Doyle Brunson

Some of the world’s best players just seem to be naturally good at poker for no particular reason.  While others have doctorates in various mathematics disciplines and other talents which provide them with the ability to work out odds, some players such as Doyle Brunson appear to just have an instinct for the game.

Brunson has an almost unequalled record in the WSOP tournaments and more bracelets than he can’t barely lift his arm but more of that later.

Born in the tiny Texas town of Longworth in August 1933, he was more of a promising athlete in his younger days.  He says that running between the local towns enabled him to improve and maintain his fitness and if it hadn’t been for a serious leg-break he may well have been a serious basketball player.

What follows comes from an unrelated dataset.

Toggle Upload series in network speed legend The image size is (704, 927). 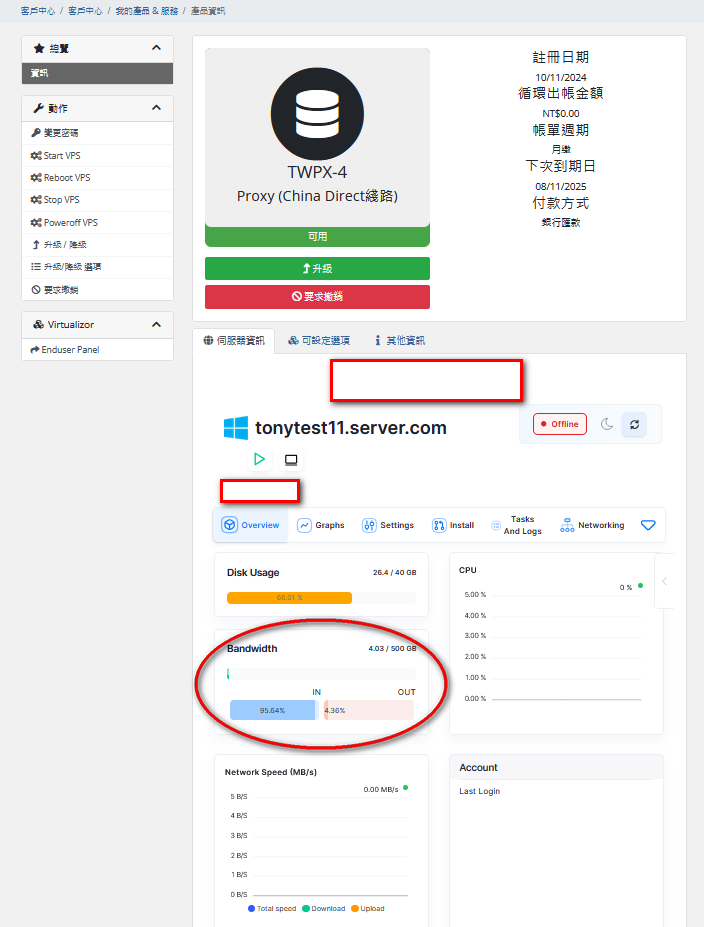tap(366, 908)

After completing University (a Masters in Administrative Education), he began working as a salesman but on the first day was invited to a game of Five Card Stud at which he won the equivalent of a months salary.  He had already been a keen poker player and soon after he turned professional.  He became something of a rounder and travelled the Southern states, playing in illegal games where the risk of being robbed of your winnings afterwards was something of an occupational hazard.

With a group of fellow rounders, they headed to Las Vegas, pooled their money and managed to lose all of it, subsequently deciding to continue their respective careers alone.  Brunson stayed in Las Vegas and was among the first group to play in the inaugural first World Series of Poker in 1970.

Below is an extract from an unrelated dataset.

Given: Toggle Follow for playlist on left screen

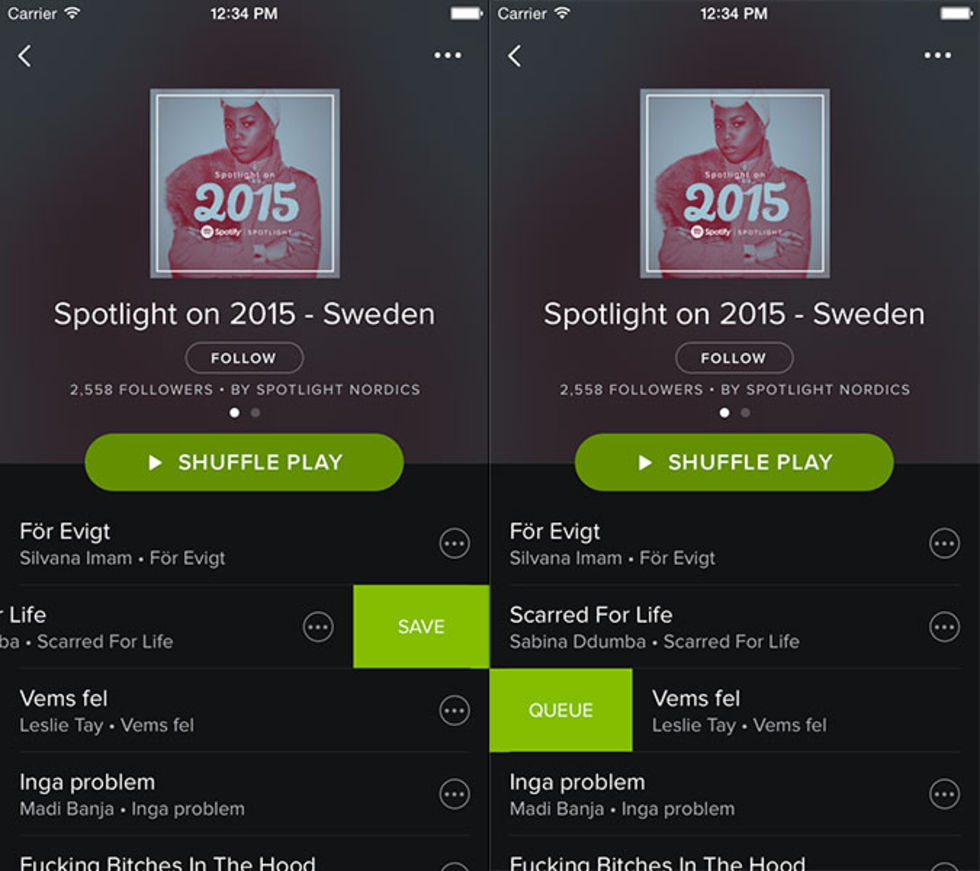Looking at the screenshot, I should [244, 358].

From this point Brunson’s career went from strength to strength and he won his first bracelet in 1976, winning the WSOP Main Event and winning it again in 1977 – the first player to do this.  He actually has 10 WSOP bracelets and 34 money finishes, not to mention a WPT title and six WPT money finishes.

Like other poker pros, Brunson is a published author on the subject, releasing Super System – A Course in Power Poker in 1978, and then a tweaked version again in 2004.

In 2006 Bluff Magazine  voted him the #1 most influential force in poker and not many would argue with that.